(Input data begins)
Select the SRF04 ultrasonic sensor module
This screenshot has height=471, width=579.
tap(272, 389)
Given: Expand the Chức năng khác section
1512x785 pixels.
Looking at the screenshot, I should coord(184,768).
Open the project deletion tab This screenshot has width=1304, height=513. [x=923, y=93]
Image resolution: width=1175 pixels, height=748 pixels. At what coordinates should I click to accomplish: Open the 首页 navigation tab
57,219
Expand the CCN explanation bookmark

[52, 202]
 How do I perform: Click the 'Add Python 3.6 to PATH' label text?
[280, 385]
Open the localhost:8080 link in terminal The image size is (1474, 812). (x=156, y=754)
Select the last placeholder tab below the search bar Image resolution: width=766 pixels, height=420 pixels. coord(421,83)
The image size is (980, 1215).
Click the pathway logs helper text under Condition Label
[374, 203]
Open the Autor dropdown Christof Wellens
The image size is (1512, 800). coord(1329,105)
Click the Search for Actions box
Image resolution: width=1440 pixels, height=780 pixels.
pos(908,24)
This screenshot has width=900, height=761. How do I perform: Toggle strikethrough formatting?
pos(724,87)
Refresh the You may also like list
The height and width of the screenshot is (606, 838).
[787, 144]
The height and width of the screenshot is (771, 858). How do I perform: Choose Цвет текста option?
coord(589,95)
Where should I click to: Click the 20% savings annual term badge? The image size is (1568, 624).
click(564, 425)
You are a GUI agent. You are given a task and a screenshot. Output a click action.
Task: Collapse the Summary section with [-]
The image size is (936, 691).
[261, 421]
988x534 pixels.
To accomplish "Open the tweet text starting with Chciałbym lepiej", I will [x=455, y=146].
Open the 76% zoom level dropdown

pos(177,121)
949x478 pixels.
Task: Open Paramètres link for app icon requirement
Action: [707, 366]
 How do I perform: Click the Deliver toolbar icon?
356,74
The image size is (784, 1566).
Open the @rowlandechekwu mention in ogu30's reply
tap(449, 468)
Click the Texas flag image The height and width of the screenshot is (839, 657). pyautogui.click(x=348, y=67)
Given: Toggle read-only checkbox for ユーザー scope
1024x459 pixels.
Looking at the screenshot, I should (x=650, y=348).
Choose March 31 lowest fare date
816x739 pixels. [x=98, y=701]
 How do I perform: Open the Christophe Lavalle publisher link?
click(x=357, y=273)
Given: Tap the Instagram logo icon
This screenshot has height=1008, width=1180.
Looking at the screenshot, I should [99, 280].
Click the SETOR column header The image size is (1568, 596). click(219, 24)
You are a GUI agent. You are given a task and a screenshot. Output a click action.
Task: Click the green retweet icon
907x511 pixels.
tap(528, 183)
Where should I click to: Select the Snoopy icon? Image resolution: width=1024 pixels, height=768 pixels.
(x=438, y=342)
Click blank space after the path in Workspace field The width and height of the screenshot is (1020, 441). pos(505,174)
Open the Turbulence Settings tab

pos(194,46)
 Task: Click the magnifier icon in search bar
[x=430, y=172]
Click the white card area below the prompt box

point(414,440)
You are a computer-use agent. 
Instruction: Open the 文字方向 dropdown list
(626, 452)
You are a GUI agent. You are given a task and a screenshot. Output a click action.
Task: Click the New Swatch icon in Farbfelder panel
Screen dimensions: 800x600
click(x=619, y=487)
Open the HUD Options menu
(Input data ends)
### What the exercise asks
Every record is to be repeated exactly as it stands above.

### Response for this exercise
Select the SRF04 ultrasonic sensor module
This screenshot has height=471, width=579.
tap(272, 389)
Given: Expand the Chức năng khác section
1512x785 pixels.
Looking at the screenshot, I should coord(184,768).
Open the project deletion tab This screenshot has width=1304, height=513. [x=923, y=93]
Image resolution: width=1175 pixels, height=748 pixels. At what coordinates should I click to accomplish: Open the 首页 navigation tab
57,219
Expand the CCN explanation bookmark

[52, 202]
 How do I perform: Click the 'Add Python 3.6 to PATH' label text?
[280, 385]
Open the localhost:8080 link in terminal The image size is (1474, 812). (x=156, y=754)
Select the last placeholder tab below the search bar Image resolution: width=766 pixels, height=420 pixels. coord(421,83)
The image size is (980, 1215).
Click the pathway logs helper text under Condition Label
[374, 203]
Open the Autor dropdown Christof Wellens
The image size is (1512, 800). coord(1329,105)
Click the Search for Actions box
Image resolution: width=1440 pixels, height=780 pixels.
pos(908,24)
This screenshot has width=900, height=761. How do I perform: Toggle strikethrough formatting?
pos(724,87)
Refresh the You may also like list
The height and width of the screenshot is (606, 838).
[787, 144]
The height and width of the screenshot is (771, 858). How do I perform: Choose Цвет текста option?
coord(589,95)
Where should I click to: Click the 20% savings annual term badge? The image size is (1568, 624).
click(564, 425)
You are a GUI agent. You are given a task and a screenshot. Output a click action.
Task: Collapse the Summary section with [-]
The image size is (936, 691).
[261, 421]
988x534 pixels.
To accomplish "Open the tweet text starting with Chciałbym lepiej", I will [x=455, y=146].
Open the 76% zoom level dropdown

pos(177,121)
949x478 pixels.
Task: Open Paramètres link for app icon requirement
Action: [707, 366]
 How do I perform: Click the Deliver toolbar icon?
356,74
The image size is (784, 1566).
Open the @rowlandechekwu mention in ogu30's reply
tap(449, 468)
Click the Texas flag image The height and width of the screenshot is (839, 657). pyautogui.click(x=348, y=67)
Given: Toggle read-only checkbox for ユーザー scope
1024x459 pixels.
Looking at the screenshot, I should (x=650, y=348).
Choose March 31 lowest fare date
816x739 pixels. [x=98, y=701]
 How do I perform: Open the Christophe Lavalle publisher link?
click(x=357, y=273)
Given: Tap the Instagram logo icon
This screenshot has height=1008, width=1180.
Looking at the screenshot, I should [99, 280].
Click the SETOR column header The image size is (1568, 596). click(219, 24)
You are a GUI agent. You are given a task and a screenshot. Output a click action.
Task: Click the green retweet icon
907x511 pixels.
tap(528, 183)
Where should I click to: Select the Snoopy icon? Image resolution: width=1024 pixels, height=768 pixels.
(x=438, y=342)
Click blank space after the path in Workspace field The width and height of the screenshot is (1020, 441). pos(505,174)
Open the Turbulence Settings tab

pos(194,46)
 Task: Click the magnifier icon in search bar
[x=430, y=172]
Click the white card area below the prompt box

point(414,440)
You are a computer-use agent. 
Instruction: Open the 文字方向 dropdown list
(626, 452)
You are a GUI agent. You are given a task and a screenshot. Output a click action.
Task: Click the New Swatch icon in Farbfelder panel
Screen dimensions: 800x600
click(x=619, y=487)
Open the HUD Options menu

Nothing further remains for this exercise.